And so we had to decide
how to analyze these. So you say something
like, at more generally. There's an at-like relation. And then you refine it
by saying on top of. I don't speak Mandarin. But this is one
interesting case. And some of the
students at Georgetown have actually annotated
the full Little Prince with the supersenses. And so we can start to look at
across linguistic differences. For German, there's a
really fun phenomenon where German has
morphological case on nouns. It turns out there's
an interaction between the preposition you use
and the case of the object noun phrase in terms of the meaning. So if you want to
talk about, if you use "in" as the preposition,
you use the dative case for the noun if you are talking
about a static location, and the accusative case if
you're talking about a goal. So in dem auto is in the car. In das auto is into the car.

And it applies the
same way for a lot of these locative prepositions. So we have to worry
about the case as well. And my student
Jakob has annotated The Little Prince in German. And Korean, led by
Jenna, is looking at many interesting
phenomena, where the labels we have for English
don't necessarily suffice, including
these pragmatic focus markers like "only,"
and "also," and "even." So you can say– which are expressed
post-positionally. So bread-to eat
means eat bread also. Bread-man eat means
eat only bread. And there's a bunch
of others as well, so this means we have to create
some sort of additional set of labels for this. I'm going to skip over this. We have some quantitative
preliminary numbers on how– on a very
small sample of aligned prepositions across languages. But we want to annotate more
to get a better sense here. But moving forward, we're
interested descriptively in what are the similarities
and differences in adpositions and case systems
across languages. Also, annotation
efficiency– can we make this very complex task
simple, or at least partial, you know, identify a simpler
part of it and crowd-source it? And finally, we
want to build models not only for English but
cross-linguistically, and apply them in applications.
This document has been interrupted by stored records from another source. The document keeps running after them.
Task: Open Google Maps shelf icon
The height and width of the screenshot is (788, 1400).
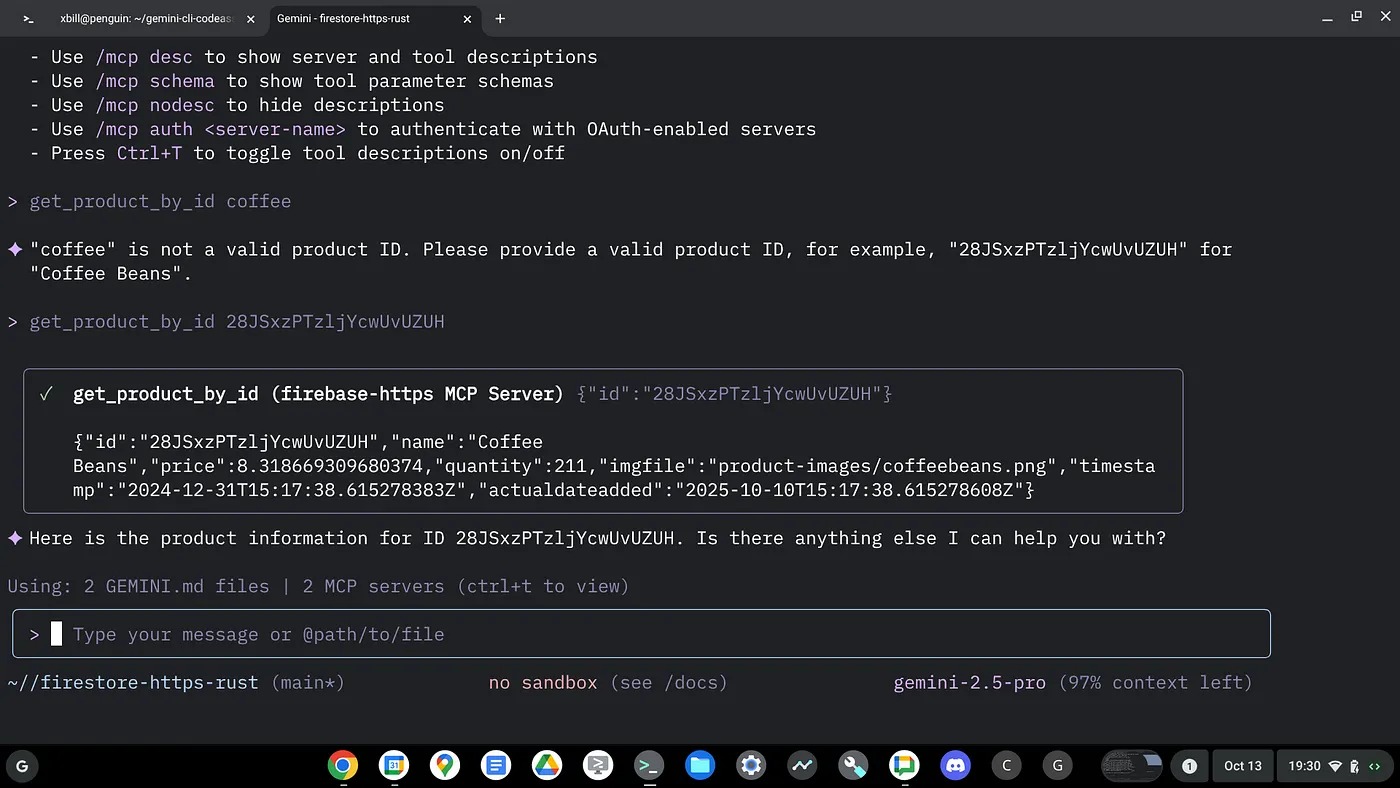Action: coord(445,766)
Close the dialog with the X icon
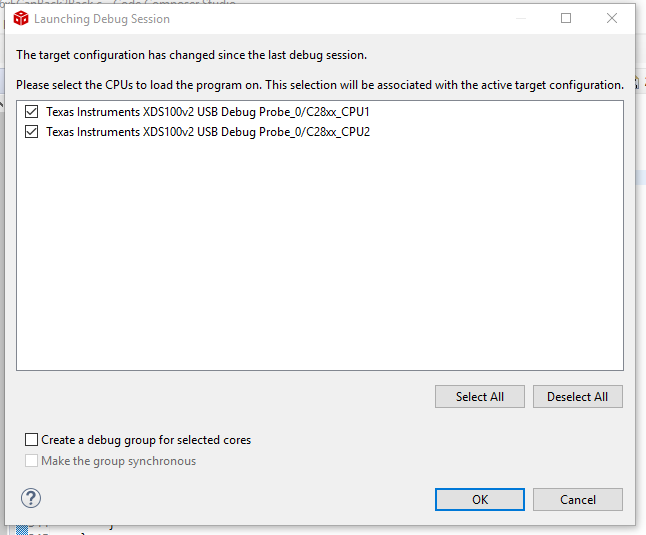Screen dimensions: 646x535 pyautogui.click(x=612, y=19)

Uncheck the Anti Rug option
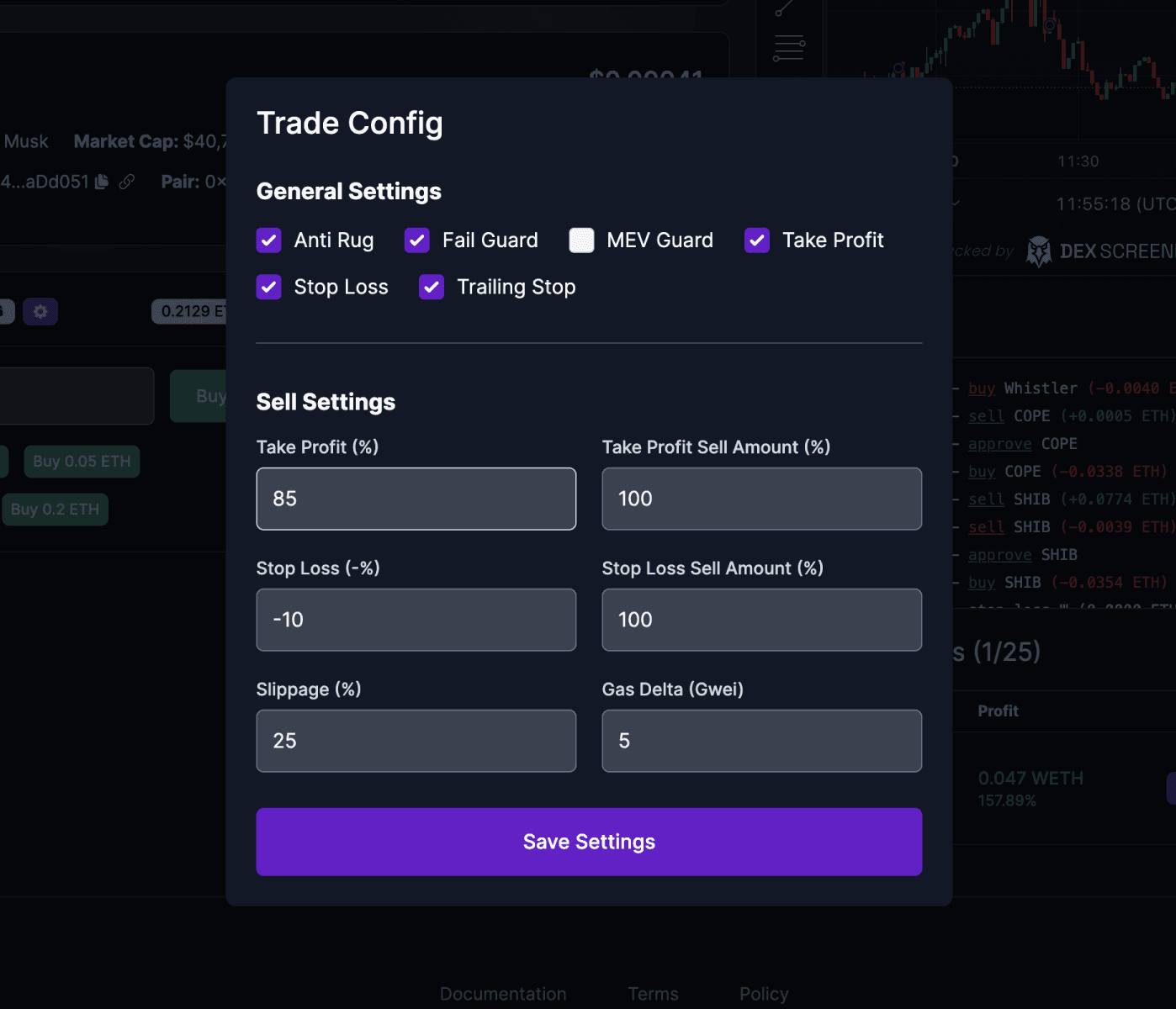(268, 240)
Some of these may– some of these things
we're also looking at are, like, looking at
second language English, the adposition use, and whether
it differs and is influenced by the native language. We're looking at whether
we can generalize these labels to apply
to semantic roles that are not marked by prepositions. And a plug for a paper that my
student has coming up at CONOL is looking at the integration–
so taking these labels and putting them into
graph-structured meaning representations, like UCCA,
where we have them annotated on the preposition, but they
can be incorporated really as role labels.

So please take a look at
that if you will be at CONOL. And we have results on
different multitask sorts of architectures for
parsing with this combined representation. And it turns out, doing
it all jointly is better. OK, so to wrap up– I know I'm probably over time– I hope I've convinced you
that adpositions and case markers are interesting and
challenging and important for NLP in terms
of their semantics.

And we have a long
way to go if we want to cover all these
different languages and all these different facets. So thank you. [APPLAUSE] NOAH SMITH: We have
time for some questions. NATHAN SCHNEIDER: All
right, I saw your hand. AUDIENCE: How did you deal
with phrasal verbs in English? So like, you know, English
has quite a lot of these, where the sort of preposition
that tacks on to a verb is very, very idiomatic and,
like, leaches meaning as time goes on. So like hang up and look up,
beat down, like some of these are less opaque than others. But also, you have
this problem of they're not always right
next to the verb. Like you can say, look my
wife's doctor's dentist up sort of thing. And then how did you deal
with, like, this "up" really doesn't mean
anything at all, I guess? NATHAN SCHNEIDER:
So great question. I took out a slide
that addressed this. We had– we previously
did multiword expression annotation. So we already had marked
these idiomatic ones, like look blah-blah-blah up as
a gappy multiword expression. So in that case, we did not
annotate the preposition semantically because we
just treated it as a verb.

But there are sort of some
borderline cases where it's hard to know whether– so
if there was a spatial, like, I brought the book up,
meaning carried it up, then we would treat it
as a spatial preposition because it's being used
more productively there. AUDIENCE: Right. It just seems difficult
because a lot of the times, they start with spatial
meaning, and then sort of just lose that historically. And you might get, like,
border cases again. NATHAN SCHNEIDER: Yeah. Well, this is why multiword
expressions are so interesting. And if– the next
time I come here, maybe I'll give a
talk about that. I think Emily next? AUDIENCE: [INAUDIBLE]. NATHAN SCHNEIDER:
Oh, same question. OK. That's fine. AUDIENCE: Yeah, so I really
liked your motivations, like the cartoon pig. NATHAN SCHNEIDER: Yeah. AUDIENCE: And
computationally, there– a lot of these, like,
you have that example for cat in the kitchen
and in the afternoon. So is it possible that the
context itself tells you what the role of the preposition is? Or have you seen a difference? NATHAN SCHNEIDER: I mean, that's
the hypothesis of being able to train a sentence-level
disintegration system is that you– is that presumably
what it's learning is that if you see "in"
followed by a locationy thing, then it's a location reading.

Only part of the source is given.